Cold-pack cheese
- Alternative names: Club cheese
- Type: Cheese spread
- Place of origin: United States
- Region or state: Wisconsin
- Created by: Hubert Fassbender
- Invented: c. 1930
- Main ingredients: Cheese
- Ingredients generally used: Spices, fruits, vegetables, or nuts

= Cold pack cheese =

Type of cheese spread

Cold-pack cheese, also known as club cheese or crock cheese, is a type of cheese spread that is created by blending natural cheeses without the use of heat.
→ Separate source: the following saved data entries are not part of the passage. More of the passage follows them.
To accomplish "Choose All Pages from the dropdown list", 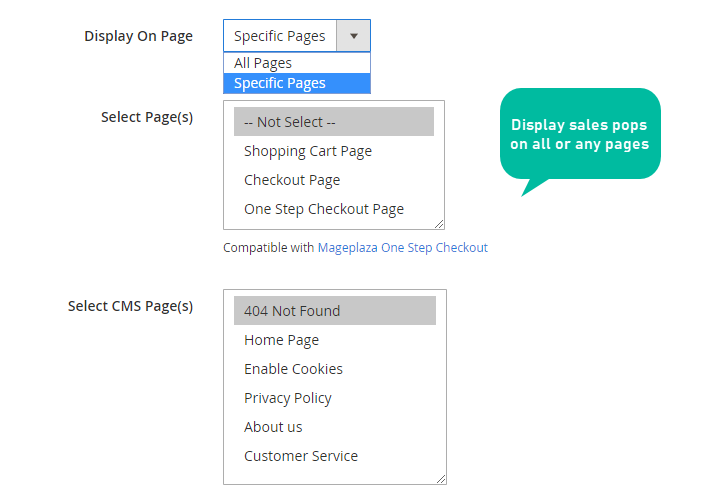I will pyautogui.click(x=297, y=63).
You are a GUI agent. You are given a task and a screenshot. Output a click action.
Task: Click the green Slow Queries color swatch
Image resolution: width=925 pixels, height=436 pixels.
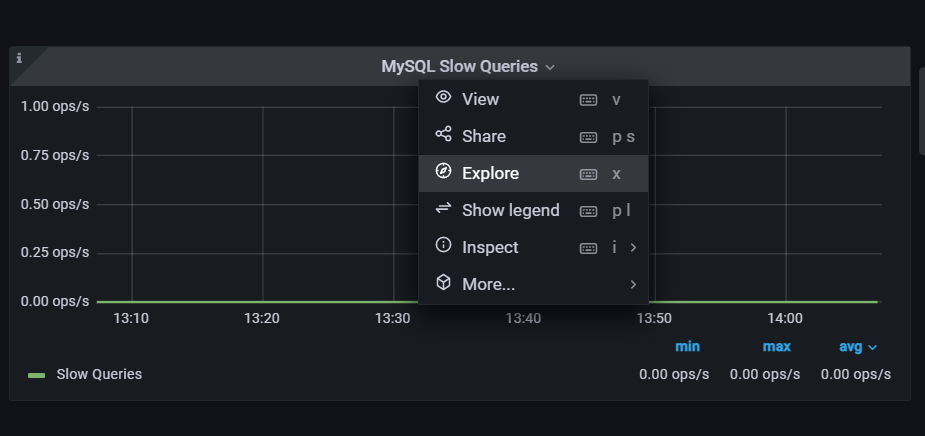tap(37, 375)
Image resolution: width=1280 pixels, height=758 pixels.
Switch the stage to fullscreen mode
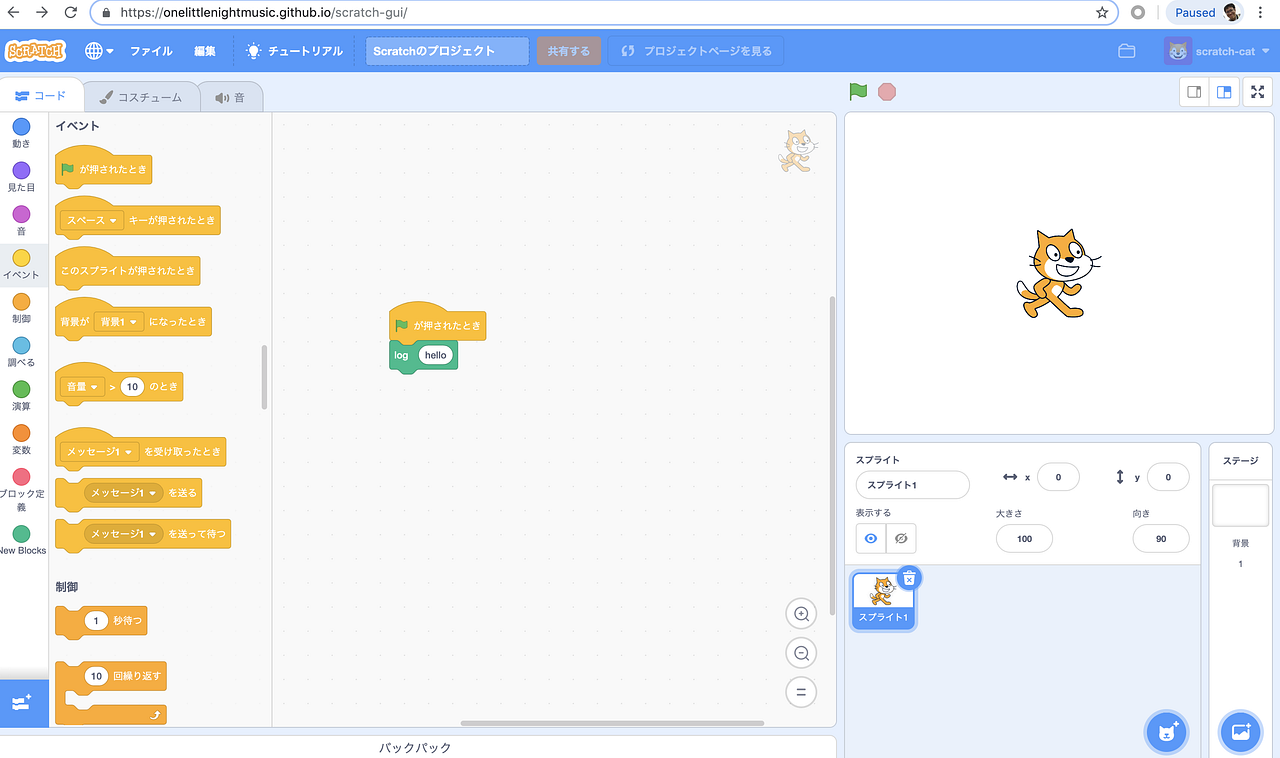pyautogui.click(x=1257, y=91)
Cold-pack cheese was first made by a Wisconsin tavern owner for snacking during the height of the Great Depression. It is often made using Cheddar or Swiss cheeses as a base, using added spices, fruits, vegetables, or nuts as flavoring. Common flavorings include almonds, port wine, horseradish, and smoked flavor.
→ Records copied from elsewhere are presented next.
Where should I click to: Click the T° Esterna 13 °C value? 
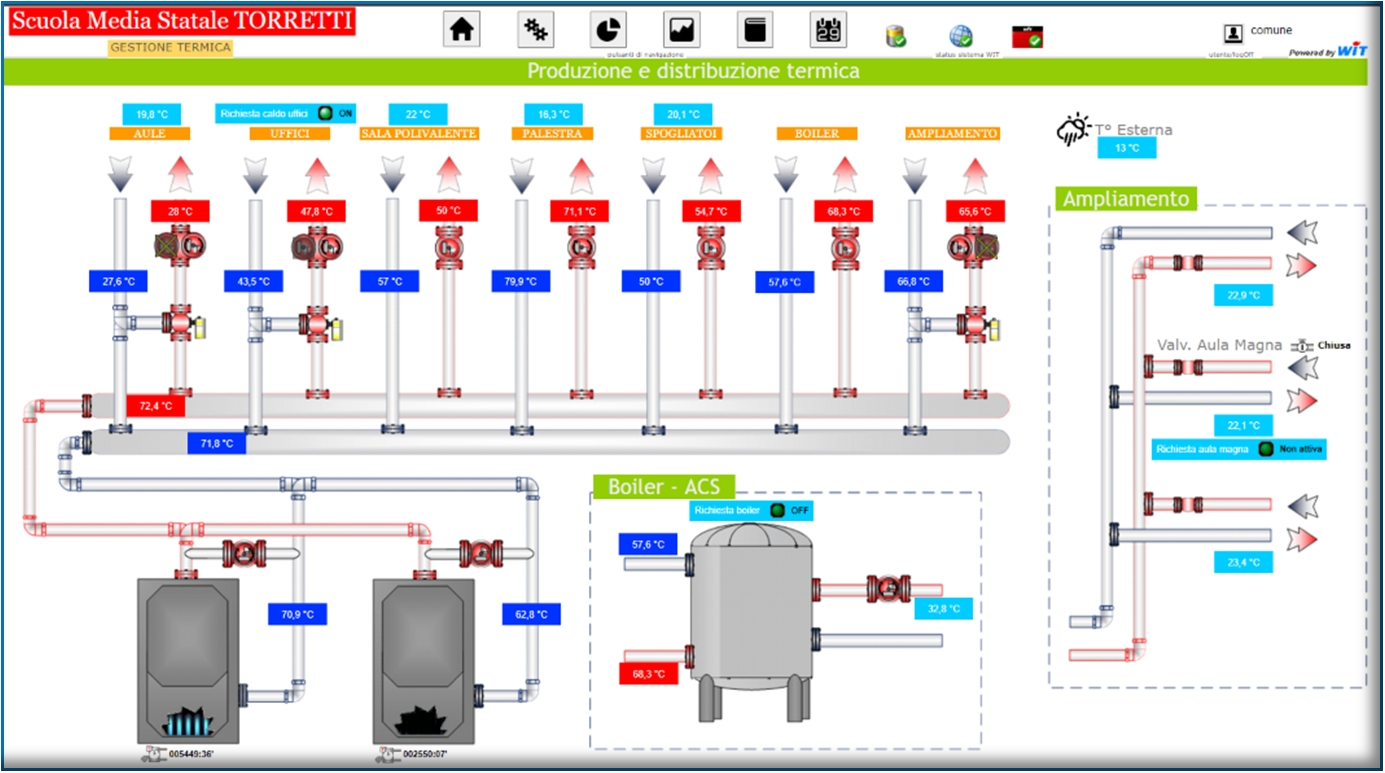point(1126,148)
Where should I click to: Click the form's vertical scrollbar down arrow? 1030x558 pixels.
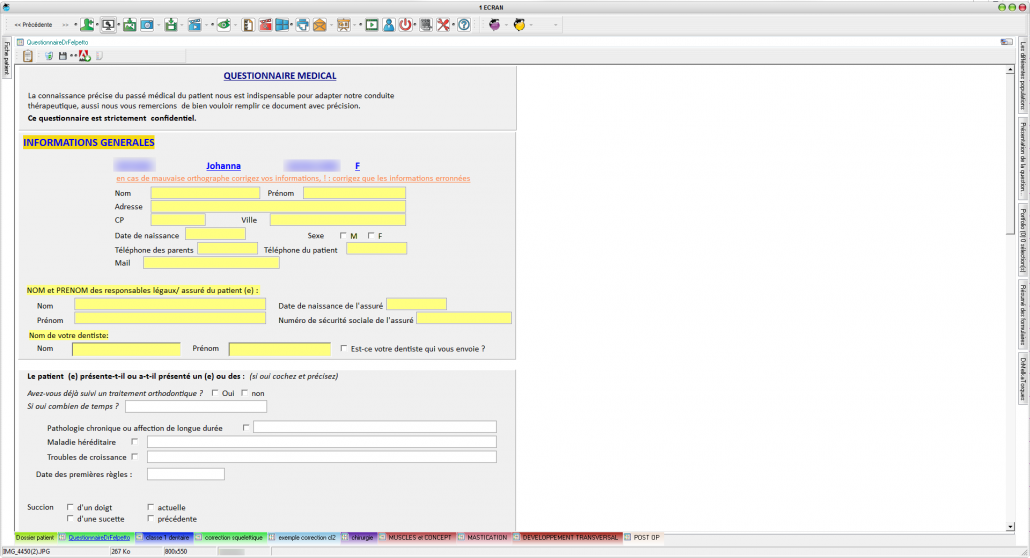[x=1008, y=527]
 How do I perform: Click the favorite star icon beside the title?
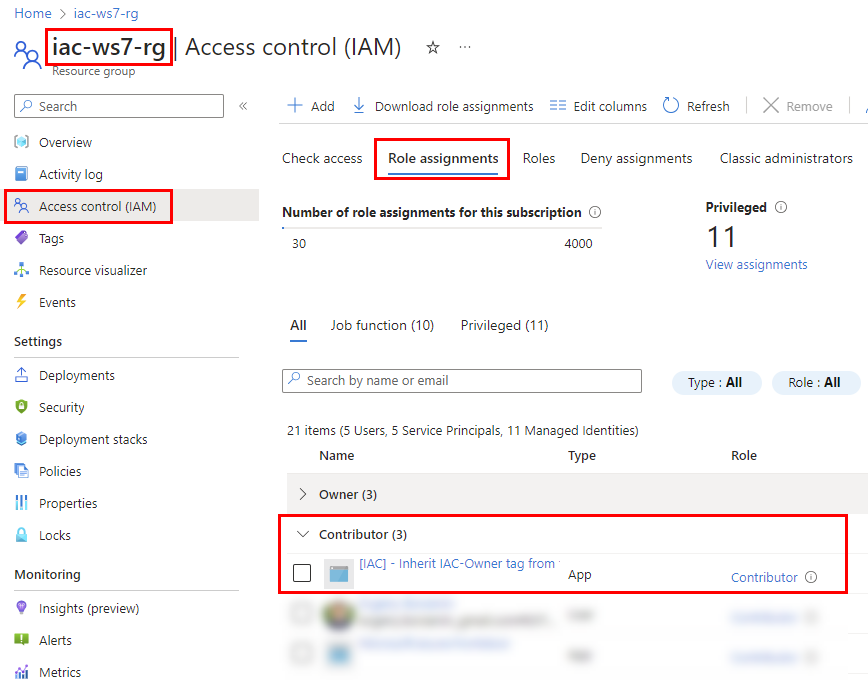pyautogui.click(x=433, y=48)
Being made without heat, cold-pack cheese is not shelf-stable and requires refrigeration. Compared to cheese spreads made with heat, cold-pack cheese better preserves the taste and texture of its constituent cheeses.
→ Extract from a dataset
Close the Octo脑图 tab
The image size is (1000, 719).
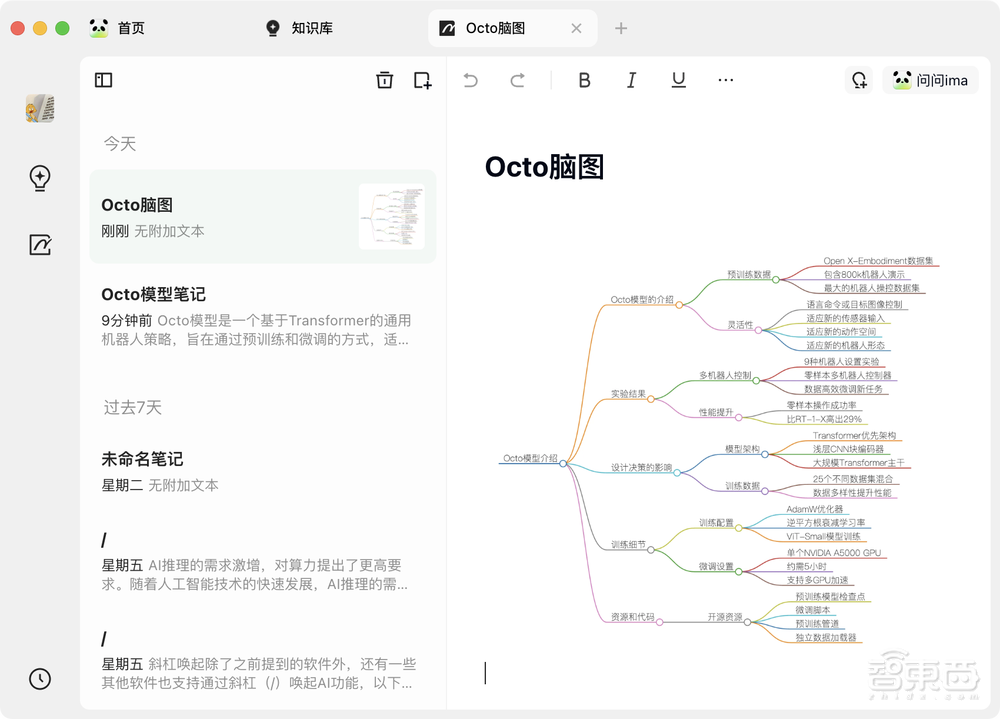point(576,28)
The FDA has standards of identity for the production of "cold-pack and club cheese", "cold-pack cheese food", and "cold-pack cheese food with fruits, vegetables, or meats." Any cheese except "cream cheese, neufchatel cheese, cottage cheese, creamed cottage cheese, cook cheese, skim-milk cheese for manufacturing,[...] semisoft part-skim cheese, part-skim spiced cheese, and hard grating cheese" may be used. The added flavor(s) must not mimic the flavor of cheese.

As with most cheese spreads, cold-pack cheese is a soft spreadable blend of cheeses that can be used in a variety of applications. It can be used as an ingredient in sandwiches; on top of hot foods, such as potatoes; as a base for a cheese sauce; or simply on its own, served with crackers as an appetizer.